Figure 3.

miR-29a suppresses GSK3β expression by direct binding to its 3′UTR. (A) Sequence of hsa-miR-29a-3p and its putative binding sites at 3′UTR of human GSK3B and mouse Gsk3b mRNAs. CDS, coding sequence. Open rectangles represent the region spanning putative miR-29a-3p binding sites. Base-paired nucleotides between 3′UTR and miR-29a-3p are presented in the upper case. (B) A schematic representation of the plasmid for cytomegalovirus (CMV)-driven luciferase reporter assay. 3′-UTR of Gsk3b or Gsk3b mutant was chemically synthesized into the pMIR-REPORT^TM luciferase plasmid.
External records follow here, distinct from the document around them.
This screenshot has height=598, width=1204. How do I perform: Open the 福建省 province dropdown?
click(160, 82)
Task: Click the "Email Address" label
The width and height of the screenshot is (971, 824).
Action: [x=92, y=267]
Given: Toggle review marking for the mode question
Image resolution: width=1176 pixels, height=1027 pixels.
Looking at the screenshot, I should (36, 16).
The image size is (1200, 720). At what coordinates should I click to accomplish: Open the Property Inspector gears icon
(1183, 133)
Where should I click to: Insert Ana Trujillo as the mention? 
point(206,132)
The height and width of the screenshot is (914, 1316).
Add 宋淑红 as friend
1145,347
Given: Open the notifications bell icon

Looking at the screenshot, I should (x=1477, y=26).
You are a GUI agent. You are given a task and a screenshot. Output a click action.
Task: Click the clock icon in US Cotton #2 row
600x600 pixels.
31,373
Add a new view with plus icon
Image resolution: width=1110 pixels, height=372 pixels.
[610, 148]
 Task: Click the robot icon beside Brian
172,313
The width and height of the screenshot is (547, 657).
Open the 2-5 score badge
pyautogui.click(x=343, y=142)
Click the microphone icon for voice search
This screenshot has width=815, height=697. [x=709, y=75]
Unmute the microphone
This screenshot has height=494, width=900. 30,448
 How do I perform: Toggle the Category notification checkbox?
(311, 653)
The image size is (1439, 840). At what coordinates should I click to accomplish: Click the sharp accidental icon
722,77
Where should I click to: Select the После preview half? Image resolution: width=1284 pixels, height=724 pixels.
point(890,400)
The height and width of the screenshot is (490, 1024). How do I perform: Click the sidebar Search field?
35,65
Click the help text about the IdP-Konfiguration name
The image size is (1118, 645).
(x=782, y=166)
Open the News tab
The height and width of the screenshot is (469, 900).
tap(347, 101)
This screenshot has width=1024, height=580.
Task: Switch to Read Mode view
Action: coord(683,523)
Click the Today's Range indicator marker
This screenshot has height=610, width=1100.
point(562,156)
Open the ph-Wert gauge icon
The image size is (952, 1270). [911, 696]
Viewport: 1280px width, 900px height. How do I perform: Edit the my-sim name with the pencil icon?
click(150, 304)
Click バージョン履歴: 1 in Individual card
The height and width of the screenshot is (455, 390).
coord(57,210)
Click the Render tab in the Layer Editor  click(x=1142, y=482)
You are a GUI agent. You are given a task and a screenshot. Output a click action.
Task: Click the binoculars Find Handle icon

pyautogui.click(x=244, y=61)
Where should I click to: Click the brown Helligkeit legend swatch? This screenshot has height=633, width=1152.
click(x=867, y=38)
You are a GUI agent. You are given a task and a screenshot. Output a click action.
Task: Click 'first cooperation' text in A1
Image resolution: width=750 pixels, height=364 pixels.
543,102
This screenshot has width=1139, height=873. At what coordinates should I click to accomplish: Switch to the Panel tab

Base-paired nucleotides are presented in upper case, while those in red denotes mismatched nucleotides. Plasmid was introduced into human hepatocyte cell line HepG2, followed by transfection of miR-29a mimic, miR negative control or no-treatment. (C) Suppression of reporter activities by miR-29a-3p overexpression in HepG2 cells. Cells were no treated (NT) or treated with miR negative control (CONT) or miR-29a mimic for 24h. Five independent experiments for each group were conducted. *p < 0.05 compared with CONT. #p < 0.05 between indicated groups. (D) Gsk3b mRNA level was determined by qRT-PCR. GSK3β protein abundance was measured by Western blot. Data collected from six to ten independent experiments per group are expressed as mean ± SE. * p < 0.05 between indicated groups. MCD, methionine/choline-deficient; MCS, methionine/choline-sufficient.